My companion isn't nearly as averse to steak as I am, though she also admits my mom's steak is usually better than restaurant steak. So I talked her into getting the Grilled Petit Filet Mignon. Mainly because I wanted to try the cream cheese mashed potatoes. Yummmmmm! I tried her steak (unlike most females, she likes her steak as bloody as I do) and it was fine, but... well, you know.
Fortunately - or not, depending on your viewpoint - we had room for dessert. Most Epcot restaurants used to feature Spaceship Earth desserts, but I can't find them on any menus now. I distinctly recall Le Cellier's version, a chocolate sphere filled with maple creme. Yummmmm! I have no clue why these aren't on the menu anymore, as they were both fun and delicious. We tried three different varieties in one visit and wanted to try more. Well, the desserts here seem interesting enough - the maple creme is now in the Maple Creme Brulee - but I found the best idea to be the dessert sampler, which unfortunately doesn't feature the two desserts I would order, the Mike's Handmade Peach Cobbler and the Honey and Mascarpone Cheesecake. No matter what the flavor of sorbet, it just can't compete with that!
Overall, we enjoyed our visit, but we had no desire to rush back. This may have had a little something to do with our server, who was fresh from her home country and far too friendly for our taste. "Blah blah blah" is all well and good, as long as you bring us our food! We actually had to ask her at one point if our food was ready yet, as we were starving (it was, of course). But then service can be a problem at most World Showcase restaurants, as they have lots of employee turnover due to work visas and all that. So go in expecting it, and you won't be too disappointed if it happens.

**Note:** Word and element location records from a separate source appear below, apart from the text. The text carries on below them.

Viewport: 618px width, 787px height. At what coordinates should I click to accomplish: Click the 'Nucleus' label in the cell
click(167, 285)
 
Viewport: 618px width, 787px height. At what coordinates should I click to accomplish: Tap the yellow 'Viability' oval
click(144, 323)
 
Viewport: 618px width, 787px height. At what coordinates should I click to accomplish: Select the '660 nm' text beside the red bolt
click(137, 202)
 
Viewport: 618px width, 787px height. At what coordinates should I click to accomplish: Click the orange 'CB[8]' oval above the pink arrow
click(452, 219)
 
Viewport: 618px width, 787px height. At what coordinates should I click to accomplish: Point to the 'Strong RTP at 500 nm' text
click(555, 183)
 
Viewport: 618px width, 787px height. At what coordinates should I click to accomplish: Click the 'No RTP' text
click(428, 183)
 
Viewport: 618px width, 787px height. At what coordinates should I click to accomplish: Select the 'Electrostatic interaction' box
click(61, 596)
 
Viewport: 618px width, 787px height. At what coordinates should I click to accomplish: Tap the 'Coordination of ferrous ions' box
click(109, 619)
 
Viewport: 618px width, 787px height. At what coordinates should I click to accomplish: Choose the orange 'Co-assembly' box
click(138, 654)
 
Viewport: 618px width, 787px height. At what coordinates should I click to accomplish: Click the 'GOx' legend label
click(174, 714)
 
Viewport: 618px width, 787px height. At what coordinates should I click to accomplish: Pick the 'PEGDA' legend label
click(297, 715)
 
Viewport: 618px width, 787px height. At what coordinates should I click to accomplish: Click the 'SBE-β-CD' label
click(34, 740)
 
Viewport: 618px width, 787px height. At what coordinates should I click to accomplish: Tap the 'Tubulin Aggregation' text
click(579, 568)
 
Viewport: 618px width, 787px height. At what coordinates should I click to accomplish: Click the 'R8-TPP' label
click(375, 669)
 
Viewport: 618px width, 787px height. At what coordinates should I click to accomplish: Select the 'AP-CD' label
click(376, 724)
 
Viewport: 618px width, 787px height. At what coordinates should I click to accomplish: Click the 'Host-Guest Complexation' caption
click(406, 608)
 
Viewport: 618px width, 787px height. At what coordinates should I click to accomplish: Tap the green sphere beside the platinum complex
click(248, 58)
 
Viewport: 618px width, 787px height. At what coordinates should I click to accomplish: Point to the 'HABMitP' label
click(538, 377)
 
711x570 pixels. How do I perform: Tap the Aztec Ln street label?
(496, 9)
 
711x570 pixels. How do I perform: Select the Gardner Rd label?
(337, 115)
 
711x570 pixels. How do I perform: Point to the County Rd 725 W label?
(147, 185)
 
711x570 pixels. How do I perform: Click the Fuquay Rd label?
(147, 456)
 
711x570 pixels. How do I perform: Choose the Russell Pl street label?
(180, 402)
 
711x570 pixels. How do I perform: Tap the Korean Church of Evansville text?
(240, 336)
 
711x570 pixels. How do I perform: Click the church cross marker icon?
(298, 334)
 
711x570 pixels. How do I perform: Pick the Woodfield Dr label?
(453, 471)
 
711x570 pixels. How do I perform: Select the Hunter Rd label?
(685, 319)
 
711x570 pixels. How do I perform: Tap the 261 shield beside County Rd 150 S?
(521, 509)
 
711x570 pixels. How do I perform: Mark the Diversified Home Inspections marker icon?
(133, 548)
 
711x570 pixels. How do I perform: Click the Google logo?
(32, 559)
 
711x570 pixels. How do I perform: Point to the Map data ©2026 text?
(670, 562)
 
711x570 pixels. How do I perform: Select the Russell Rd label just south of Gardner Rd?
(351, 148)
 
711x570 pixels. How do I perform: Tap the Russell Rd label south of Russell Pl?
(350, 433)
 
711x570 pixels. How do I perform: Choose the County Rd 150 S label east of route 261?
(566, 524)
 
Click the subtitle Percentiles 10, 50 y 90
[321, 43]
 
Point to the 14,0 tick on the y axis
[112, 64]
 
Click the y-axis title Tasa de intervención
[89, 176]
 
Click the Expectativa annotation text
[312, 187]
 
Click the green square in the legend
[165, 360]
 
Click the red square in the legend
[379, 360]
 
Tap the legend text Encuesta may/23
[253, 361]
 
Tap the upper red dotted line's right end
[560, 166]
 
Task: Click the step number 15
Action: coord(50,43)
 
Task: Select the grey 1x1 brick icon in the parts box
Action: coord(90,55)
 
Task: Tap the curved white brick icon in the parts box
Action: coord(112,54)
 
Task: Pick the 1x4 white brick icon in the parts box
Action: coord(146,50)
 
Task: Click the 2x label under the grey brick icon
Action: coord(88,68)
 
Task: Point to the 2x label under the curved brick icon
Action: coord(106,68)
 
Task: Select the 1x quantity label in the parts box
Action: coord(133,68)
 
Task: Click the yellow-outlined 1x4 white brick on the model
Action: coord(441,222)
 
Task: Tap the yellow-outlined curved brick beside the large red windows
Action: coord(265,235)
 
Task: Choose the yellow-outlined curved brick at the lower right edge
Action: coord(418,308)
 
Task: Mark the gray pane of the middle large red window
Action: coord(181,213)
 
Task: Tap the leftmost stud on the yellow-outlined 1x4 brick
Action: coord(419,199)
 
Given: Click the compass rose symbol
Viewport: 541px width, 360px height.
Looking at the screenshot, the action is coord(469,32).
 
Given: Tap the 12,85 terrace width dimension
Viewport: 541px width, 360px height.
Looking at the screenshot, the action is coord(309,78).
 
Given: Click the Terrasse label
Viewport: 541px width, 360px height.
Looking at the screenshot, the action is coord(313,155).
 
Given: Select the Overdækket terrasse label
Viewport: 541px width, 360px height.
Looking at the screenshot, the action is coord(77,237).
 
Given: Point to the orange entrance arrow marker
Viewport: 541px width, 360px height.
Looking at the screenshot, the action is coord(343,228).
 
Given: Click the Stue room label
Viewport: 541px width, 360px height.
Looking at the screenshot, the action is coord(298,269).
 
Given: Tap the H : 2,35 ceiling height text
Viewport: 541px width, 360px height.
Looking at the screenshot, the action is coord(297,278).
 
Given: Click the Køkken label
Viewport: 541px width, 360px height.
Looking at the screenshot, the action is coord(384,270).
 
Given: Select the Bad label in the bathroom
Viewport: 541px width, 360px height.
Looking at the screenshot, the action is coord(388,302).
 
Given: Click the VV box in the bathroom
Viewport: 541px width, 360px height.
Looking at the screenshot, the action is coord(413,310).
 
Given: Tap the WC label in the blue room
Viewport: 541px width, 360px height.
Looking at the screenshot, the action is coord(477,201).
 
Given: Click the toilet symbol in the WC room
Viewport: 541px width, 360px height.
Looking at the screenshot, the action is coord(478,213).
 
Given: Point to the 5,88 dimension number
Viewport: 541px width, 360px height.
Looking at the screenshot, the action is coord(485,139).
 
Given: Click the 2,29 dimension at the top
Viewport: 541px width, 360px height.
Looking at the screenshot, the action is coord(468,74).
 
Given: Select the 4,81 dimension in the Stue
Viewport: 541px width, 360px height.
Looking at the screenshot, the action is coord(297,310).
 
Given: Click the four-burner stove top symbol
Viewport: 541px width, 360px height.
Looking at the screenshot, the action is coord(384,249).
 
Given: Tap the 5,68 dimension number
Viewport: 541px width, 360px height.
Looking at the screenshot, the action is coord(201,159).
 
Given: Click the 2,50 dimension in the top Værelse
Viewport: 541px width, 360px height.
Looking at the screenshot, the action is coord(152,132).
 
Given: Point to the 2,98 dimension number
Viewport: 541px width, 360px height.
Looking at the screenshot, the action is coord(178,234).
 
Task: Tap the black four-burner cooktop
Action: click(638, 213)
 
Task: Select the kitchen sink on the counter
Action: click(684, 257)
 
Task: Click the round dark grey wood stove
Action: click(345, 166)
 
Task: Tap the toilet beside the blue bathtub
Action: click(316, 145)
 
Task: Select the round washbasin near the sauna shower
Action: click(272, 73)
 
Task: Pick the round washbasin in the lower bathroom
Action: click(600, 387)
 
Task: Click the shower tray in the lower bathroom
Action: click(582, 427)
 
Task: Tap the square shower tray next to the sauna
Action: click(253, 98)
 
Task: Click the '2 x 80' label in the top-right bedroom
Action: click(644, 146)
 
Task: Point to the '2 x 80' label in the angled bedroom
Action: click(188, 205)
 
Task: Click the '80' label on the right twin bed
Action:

On the TPI Scale, I give Le Cellier a 7 - Good. Although I probably will never return, I think it is worth a visit once. If you agree, call 407-WDW-DINE for a Priority Seating reservation up to 90 days in advance.
From Josh Counsil
I am disappointed in the Canadian pavilion just a little bit (as I'm sure anyone who saw their home country's pavilion would be).
Posted via 126.96.36.199 on September 16, 2004 at 6:16 PM (MST)
During various visits, we noticed that Canada has a Beavertail (like a funnel cake but different) stand, and another stand selling maple syrup and... paper hats. Since when did Canada become famous for its paper hat trade? Cripes, I'm young and ignorant and I could have thought of something better to sell. Why not poutine? Fries with gravy and cheese curds... superb.
And the restaurant... despicable. More like a dungeon. The exterior, themed after the Chateau Laurier here in Ottawa and the Frontenac, is beautiful. So is the backdrop, although the mountains could be higher and could have more trees. Why don't they refurbish the restaurant to look like the Chateau's restaurant (which is excellent)? The Chateau's restaurant is also a multi-room restaurant with booths (for Kevin), and it has a more "bright" atmosphere, with large windows and paintings, just like at the Wilderness Lodge, rather than wine barrels.
And what's with the film? They make you stand through that boring thing. At least create an Impressions de France-style theater.
And what's with the lack of any ride (applicable to all pavilions, except Norway and Mexico, but those rides are even sub-par). Clearly there's room for a raft ride, maybe themed after Brother Bear (yeah, it was crap, but just use the moose pair to orate the ride, or something). Or do a log drivers' waltz-style flume (for those of you who are aware of that annoying Canadian cartoon and song). Just put something there.